Das nicht gänzlich unerwartete alarmierende Ergebnis: Eine Bananenschale lässt die Reibung unter einer Schuhsohle auf ein Fünftel sinken. Damit, so Mabuchi et al., erhöht sich die Rutschgefahr dramatisch. Sie weisen aber auch darauf hin, dass dabei der Winkel zwischen der Achse des Beines und der Vertikalen eine entscheidende Rolle. Liegt dieser Winkel unter 3,8 Grad, lässt sich das Ausrutschen mit großer Sicherheit vermeiden. Bei einem normalen Schritt liegt der Winkel bei 15 Grad und der unsanfte Fall ist garantiert.
So naheliegend der Versuch und seine Ausführung auch sein mögen, die japanischen Forscher betonen ausdrücklich, dass es bislang niemand gewagt habe, das Reibungsverhalten der Bananenschalen tatsächlich wissenschaftlich zu untersuchen. Die frischgebackenen IgNobel-Preisträger haben aber auch eine Antwort auf die Frage gefunden, was die besondere Rutschigkeit der Bananenschale verursacht. Ihre mikroskopischen Untersuchungen zeigen, dass sich das Gel aus mikrometergroßen Follikeln auf der Innenseite der Bananenschale durch den Druck des Fußes in eine homogene kolloidale Dispersion verwandelt, die deutlich gleitfähiger ist.

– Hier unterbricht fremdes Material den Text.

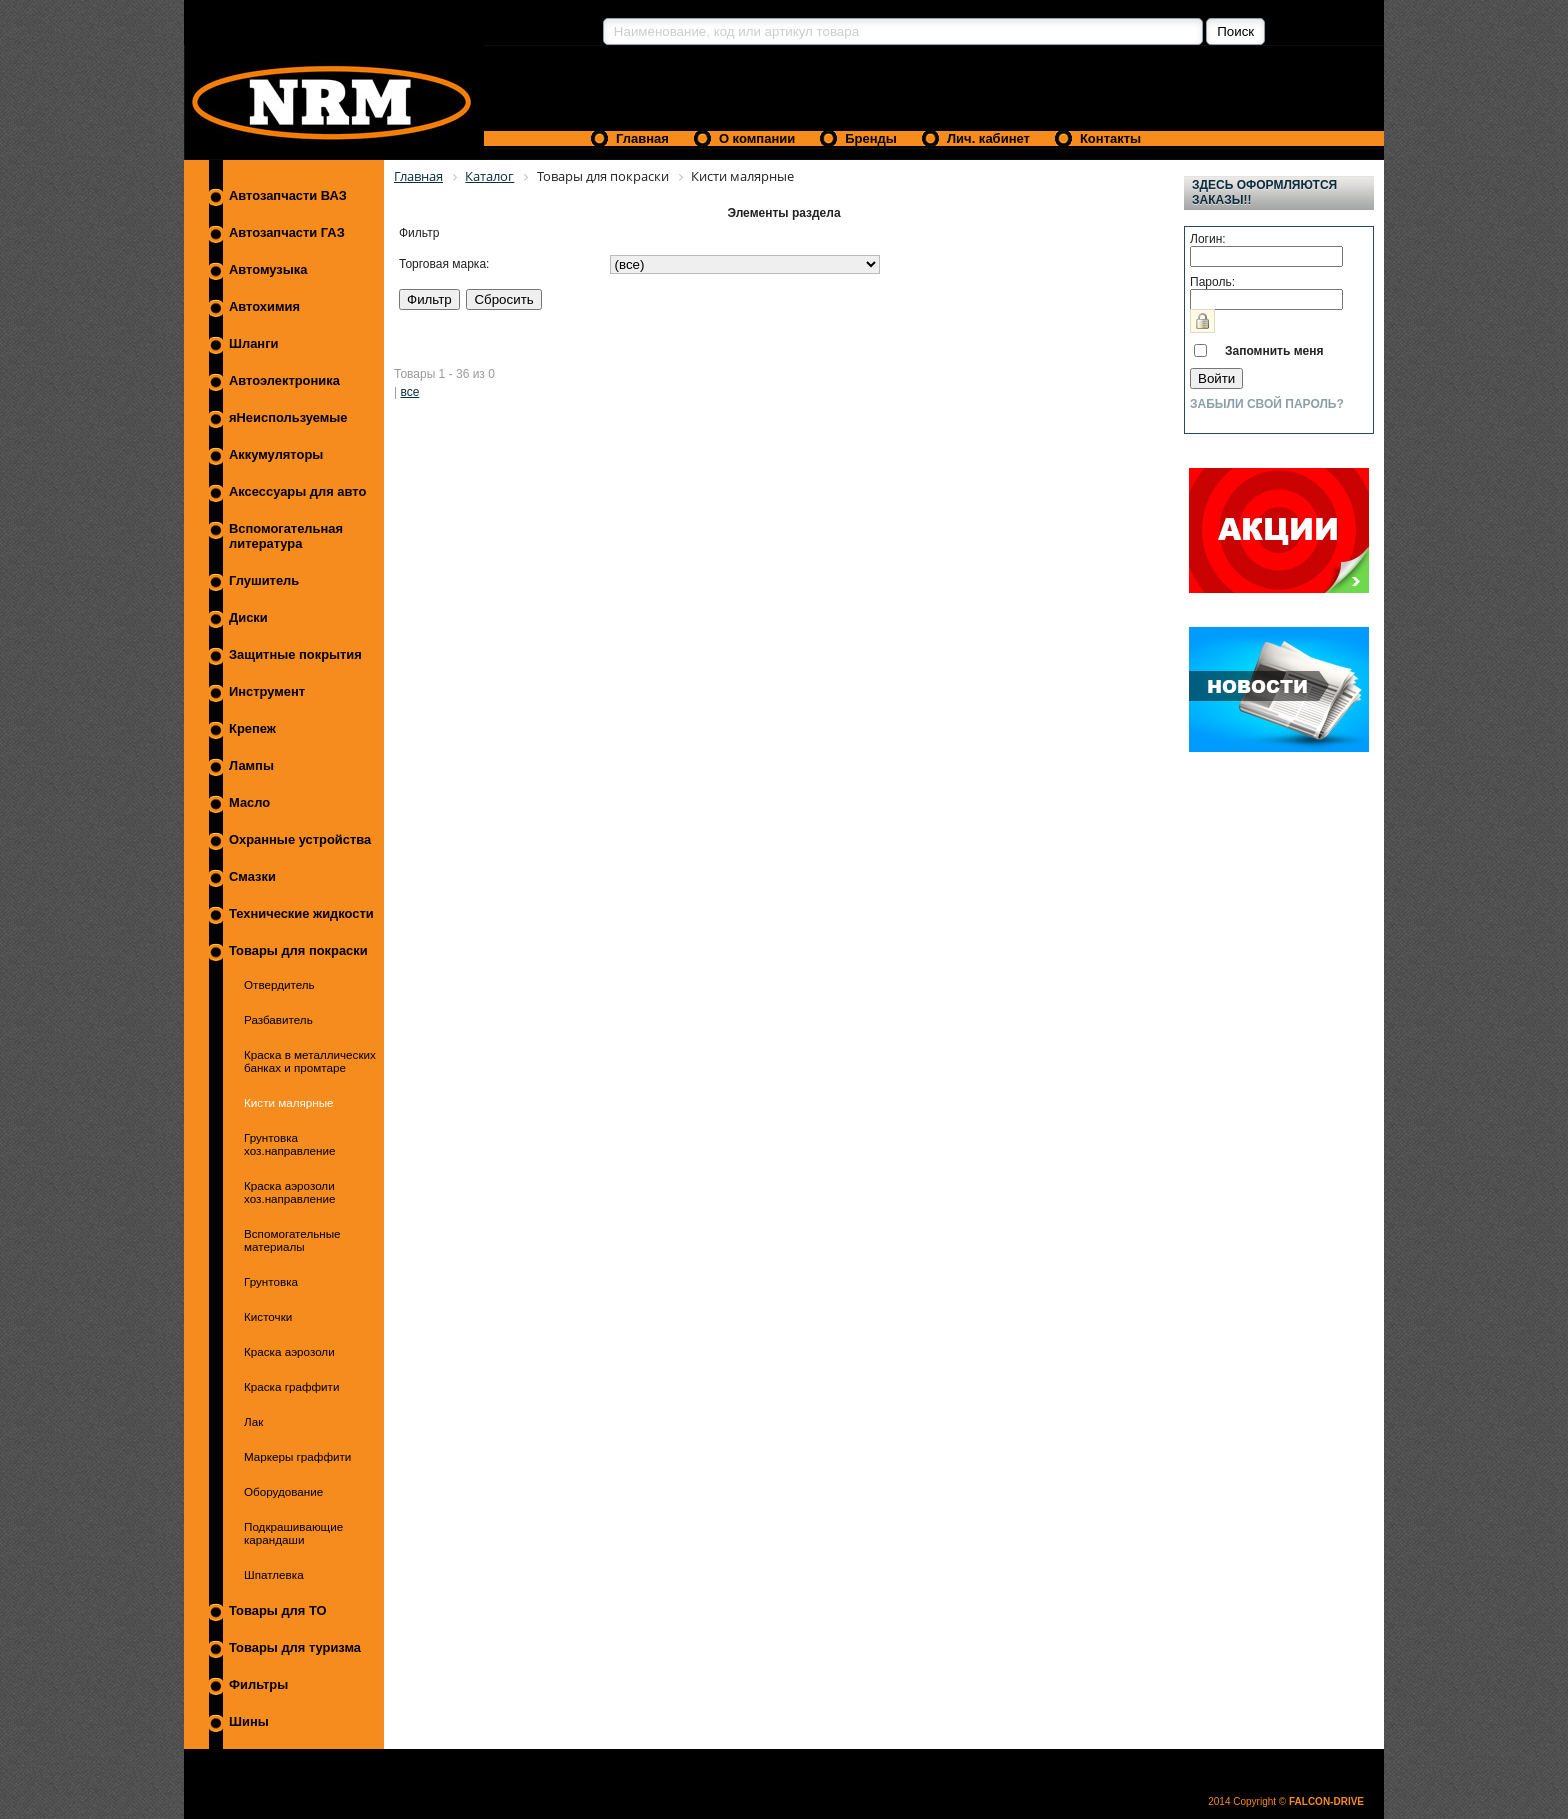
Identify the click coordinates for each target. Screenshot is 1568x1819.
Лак (253, 1421)
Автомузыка (268, 269)
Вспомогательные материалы (292, 1240)
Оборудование (283, 1491)
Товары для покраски (298, 950)
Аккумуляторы (276, 454)
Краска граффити (291, 1386)
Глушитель (264, 580)
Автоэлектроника (284, 380)
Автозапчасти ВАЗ (288, 195)
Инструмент (267, 691)
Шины (249, 1721)
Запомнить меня (1274, 351)
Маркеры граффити (297, 1456)
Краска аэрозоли (289, 1351)
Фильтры (258, 1684)
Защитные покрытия (295, 654)
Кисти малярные (289, 1102)
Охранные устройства (300, 839)
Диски (248, 617)
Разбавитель (278, 1019)
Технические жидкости (301, 913)
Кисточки (268, 1316)
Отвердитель (279, 984)
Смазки (252, 876)
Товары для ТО (278, 1610)
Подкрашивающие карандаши (293, 1533)
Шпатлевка (274, 1574)
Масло (249, 802)
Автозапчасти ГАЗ (287, 232)
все (409, 392)
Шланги (253, 343)
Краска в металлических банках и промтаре (310, 1061)
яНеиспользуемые (288, 417)
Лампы (251, 765)
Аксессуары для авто (297, 491)
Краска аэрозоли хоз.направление (289, 1192)
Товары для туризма (295, 1647)
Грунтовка (271, 1281)
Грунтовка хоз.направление (289, 1144)
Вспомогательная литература (286, 536)
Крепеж (252, 728)
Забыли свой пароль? (1267, 404)
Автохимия (264, 306)
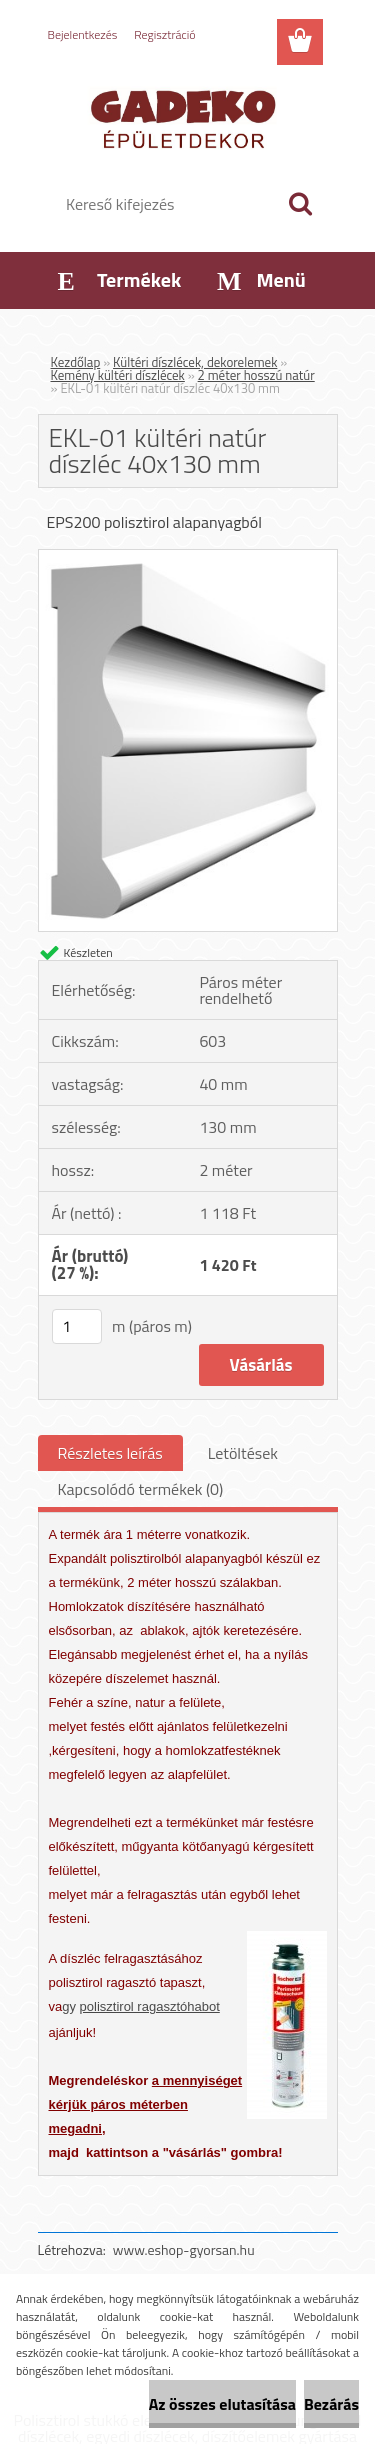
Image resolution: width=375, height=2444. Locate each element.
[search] (300, 204)
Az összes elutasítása (222, 2404)
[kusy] (77, 1326)
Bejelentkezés (83, 34)
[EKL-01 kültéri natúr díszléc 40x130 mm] (188, 558)
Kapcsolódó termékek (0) (141, 1489)
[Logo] (187, 117)
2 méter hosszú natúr (256, 375)
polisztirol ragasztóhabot (150, 2006)
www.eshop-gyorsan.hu (184, 2249)
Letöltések (243, 1453)
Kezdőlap (76, 362)
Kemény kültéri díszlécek (118, 375)
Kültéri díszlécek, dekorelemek (195, 362)
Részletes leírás (110, 1453)
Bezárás (331, 2404)
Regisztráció (164, 34)
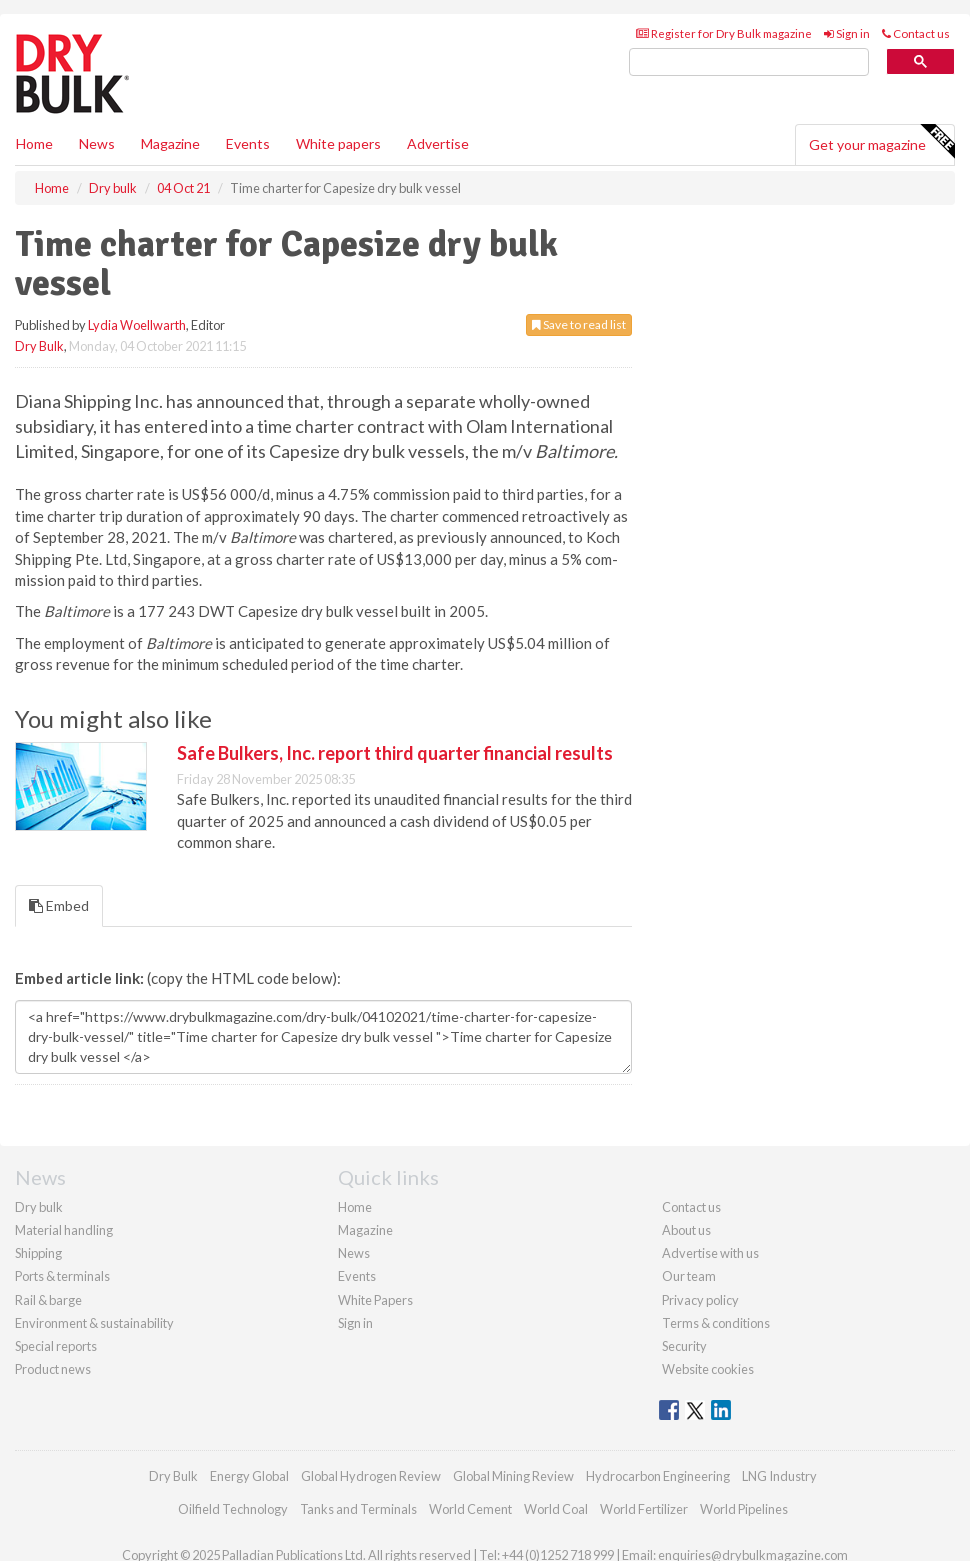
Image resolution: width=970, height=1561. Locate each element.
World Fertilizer (644, 1509)
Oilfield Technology (233, 1509)
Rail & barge (48, 1300)
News (354, 1253)
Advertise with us (710, 1253)
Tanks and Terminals (358, 1509)
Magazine (170, 143)
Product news (53, 1369)
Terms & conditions (716, 1323)
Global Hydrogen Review (371, 1476)
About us (686, 1230)
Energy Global (249, 1476)
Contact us (916, 33)
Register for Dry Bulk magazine (724, 33)
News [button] (97, 143)
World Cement (470, 1509)
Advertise (438, 143)
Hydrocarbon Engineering (658, 1476)
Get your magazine (881, 142)
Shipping (38, 1253)
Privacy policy (700, 1300)
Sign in (847, 33)
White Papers (375, 1300)
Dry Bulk (39, 346)
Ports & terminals (62, 1276)
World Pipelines (744, 1509)
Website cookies (708, 1369)
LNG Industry (779, 1476)
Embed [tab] (59, 905)
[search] (749, 62)
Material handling (64, 1230)
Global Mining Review (513, 1476)
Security (684, 1346)
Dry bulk (39, 1207)
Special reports (56, 1346)
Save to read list (579, 324)
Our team (689, 1276)
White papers (338, 143)
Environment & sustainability (94, 1323)
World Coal (556, 1509)
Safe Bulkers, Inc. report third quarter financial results (395, 753)
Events (248, 143)
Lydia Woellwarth (137, 325)
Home (34, 143)
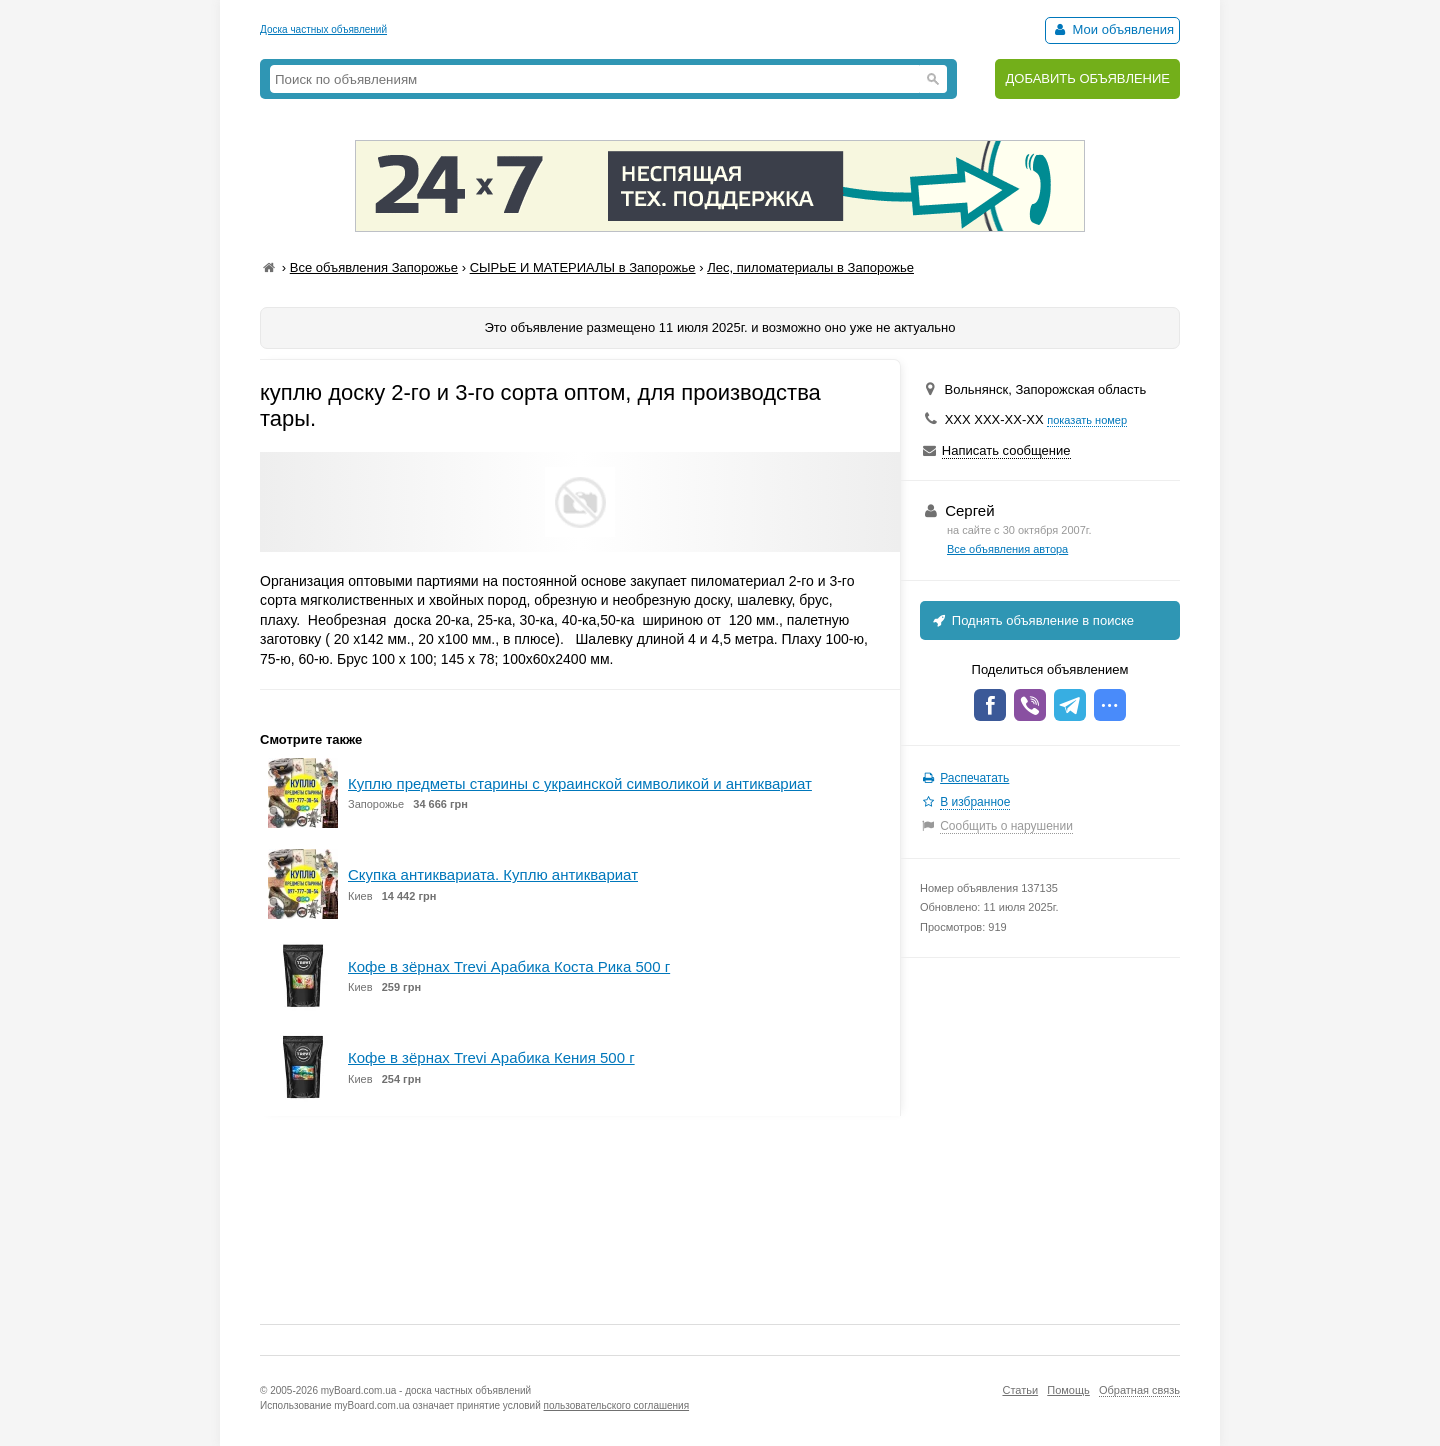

Ist das nun reine Grundlagenforschung auf dem Gebiet der komödiantischen Physik? Durchaus nicht, denn das Projekt hat Anwendungsrelevanz für Mabuchis eigentliches Forschungsgebiet, die Gelenke im menschlichen Körper. „Der Mechanismus, der die Reibung in Gelenken verringert, ist derselbe, der eine Bananenschale so rutschig macht“, sagte Mabuchi bei der Preiszeremonie. Dort präsentierte er auch eine überraschende Anwendung für Bananenschalen: als ultimative Waffe gegen das tapsige Monster Godzilla.